Pero, más allá de esto, la espectacularización de la que habla Sanín es sugerente porque abre la pregunta sobre qué tanto estamos en realidad reinventándonos con ciertas acciones que acometemos y qué tanto estamos replicando lo de siempre con esas mismas acciones que creemos emancipatorias. Y la verdad es que la historia de la humanidad, el pasado, está lleno de esas ambivalencias, de revoluciones que transformaron, sí, pero que también terminaron por reinstalar rutinarias formas de dominación. Sin embargo, conociendo porciones de ese pasado que se muestra contradictorio muchas veces, parece igual una apuesta razonable permitir que se anoten y debatan esas ambivalencias para reafianzar las intenciones de cambio y justicia que van de la mano de las demandas de género.
La historia de muchas de las victorias más radicales de los 50, 60 y 70 del siglo XX en materia de género se dieron a punta de desacuerdos, disputas y fricciones entre las mujeres y hombres trans que empezaban a transformar sus cuerpos, los hombres gais que lideraban el movimiento de emancipación homosexual y las mujeres lesbianas y heterosexuales que insistían en que la lucha permanecía masculinizada y las marginalizaba. Es decir, las victorias se dieron porque se resaltaron las contradicciones, lo que constituía un logro desde una óptica y una puja dese otra. Se descriminalizó la homosexualidad progresivamente, las personas trans empezaron a acceder a servicios médicos, las mujeres participaron de una revolución sexual con mayores garantías de contracepción.

● Tarea 1: Copia literalmente el pasaje del texto sobre las luchas de género que va de "Pero, más allá" a "demandas de género.".
● Tarea 2: Enumera los logros que la última oración del texto sobre las luchas de género presenta como resultado de las victorias de aquellas décadas.
● Tarea 3: Prosigue el texto sobre las luchas de género a partir de su última oración.

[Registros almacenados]

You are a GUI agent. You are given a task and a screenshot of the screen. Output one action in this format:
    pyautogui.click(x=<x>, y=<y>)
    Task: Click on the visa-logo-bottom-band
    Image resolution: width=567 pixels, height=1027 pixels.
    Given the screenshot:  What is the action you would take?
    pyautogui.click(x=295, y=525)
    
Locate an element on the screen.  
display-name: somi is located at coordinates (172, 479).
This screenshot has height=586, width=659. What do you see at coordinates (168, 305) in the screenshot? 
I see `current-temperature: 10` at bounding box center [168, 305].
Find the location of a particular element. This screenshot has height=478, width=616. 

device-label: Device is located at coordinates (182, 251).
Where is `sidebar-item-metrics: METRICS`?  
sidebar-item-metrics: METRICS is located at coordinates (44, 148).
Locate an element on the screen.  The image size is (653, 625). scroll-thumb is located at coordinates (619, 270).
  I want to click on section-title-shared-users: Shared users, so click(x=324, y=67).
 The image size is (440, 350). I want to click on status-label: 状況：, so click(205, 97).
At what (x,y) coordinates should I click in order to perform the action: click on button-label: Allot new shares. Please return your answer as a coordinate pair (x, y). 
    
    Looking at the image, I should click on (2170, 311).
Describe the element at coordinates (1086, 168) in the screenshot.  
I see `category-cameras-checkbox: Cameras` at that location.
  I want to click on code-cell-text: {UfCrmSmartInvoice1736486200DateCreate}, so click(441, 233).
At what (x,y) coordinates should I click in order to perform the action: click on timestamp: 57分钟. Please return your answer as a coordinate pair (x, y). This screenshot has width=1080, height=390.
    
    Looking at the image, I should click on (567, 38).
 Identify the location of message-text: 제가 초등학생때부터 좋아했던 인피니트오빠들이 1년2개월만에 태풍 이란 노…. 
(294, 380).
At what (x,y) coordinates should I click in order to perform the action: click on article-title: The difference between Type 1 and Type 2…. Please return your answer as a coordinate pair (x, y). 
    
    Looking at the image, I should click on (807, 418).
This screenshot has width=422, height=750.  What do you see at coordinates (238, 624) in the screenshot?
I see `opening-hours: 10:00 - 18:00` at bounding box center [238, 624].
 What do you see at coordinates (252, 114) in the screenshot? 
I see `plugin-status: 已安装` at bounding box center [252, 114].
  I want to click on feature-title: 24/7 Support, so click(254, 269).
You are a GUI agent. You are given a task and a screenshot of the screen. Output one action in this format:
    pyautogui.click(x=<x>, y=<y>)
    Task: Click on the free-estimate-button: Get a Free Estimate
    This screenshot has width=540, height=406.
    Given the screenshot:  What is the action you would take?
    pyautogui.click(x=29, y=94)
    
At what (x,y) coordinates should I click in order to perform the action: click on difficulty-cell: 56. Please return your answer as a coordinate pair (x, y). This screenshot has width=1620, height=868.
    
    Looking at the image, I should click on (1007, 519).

● Respuesta 1:
Pero, más allá de esto, la espectacularización de la que habla Sanín es sugerente porque abre la pregunta sobre qué tanto estamos en realidad reinventándonos con ciertas acciones que acometemos y qué tanto estamos replicando lo de siempre con esas mismas acciones que creemos emancipatorias. Y la verdad es que la historia de la humanidad, el pasado, está lleno de esas ambivalencias, de revoluciones que transformaron, sí, pero que también terminaron por reinstalar rutinarias formas de dominación. Sin embargo, conociendo porciones de ese pasado que se muestra contradictorio muchas veces, parece igual una apuesta razonable permitir que se anoten y debatan esas ambivalencias para reafianzar las intenciones de cambio y justicia que van de la mano de las demandas de género.

● Respuesta 2:
- Se descriminalizó progresivamente la homosexualidad.
- Las personas trans empezaron a acceder a servicios médicos.
- Las mujeres participaron de una revolución sexual con mayores garantías de contracepción.

● Respuesta 3:
La monstrificación a la que se refirió Sanín tiene que ver también con la necesidad de desarticular una única versión que, cuando se legitima, empieza a negar la posibilidad misma del debate y, con ello, de la transformación. Para Sanín, el encasillamiento del presunto culpable trae como consecuencia, en un relato de buenos y malos, que cualquier persona que se distancie de ese relato y quiera ahondar, preguntar más, repensar formas de lidiar con la problemática del género, incluso para seguir avanzándola positivamente, sea cuestionada, también señalada y convertida en otro malo del binomio del bien y del mal. En las empresas de resistencia más visibles de la historia se detuvo el cambio cuando una versión dominó y excluyó a las demás. El PRI, Partido Revolucionario Institucional de México, institucionalizó lo revolucionario porque impuso una mirada de la Revolución mexicana. La revolución que validó fue la del centro del país, la que siguió considerando a los indígenas y los campesinos gente de segunda categoría. Las preguntas se cerraron y, a pesar de que Lázaro Cárdenas intentó entre 1934 y 1940 integrar la mirada del campo a la implementación de la revolución, el PRI afiló el relato revolucionario único con presidentes como Miguel Alemán, entre 1946 y 1952, y hasta el año 2000.
Por riesgosa que parezca la multiplicación de relatos y puntos de vista, la historia muestra que es así como mejor podemos continuar construyendo nuevos horizontes de inclusión, derechos y justicia. En ese sentido, además de las importantes denuncias de los abusos, de cómo y porqué hacerlas, también se hace urgente recomponer las masculinidades e integrar a los hombres en este debate, no para mantener sus privilegios de siempre, sino para hacerlos aliados de una transformación de género más sostenida y longeva. De momento, muchos lo que tienen es miedo, sin realmente cambiar. Ese miedo paraliza y, además, puede generar reacciones nefastas, retrocesos, en el proceso y lo que ya se ha andado.
* Historiadora, analista de medios, profesora de la Universidad de los Andes.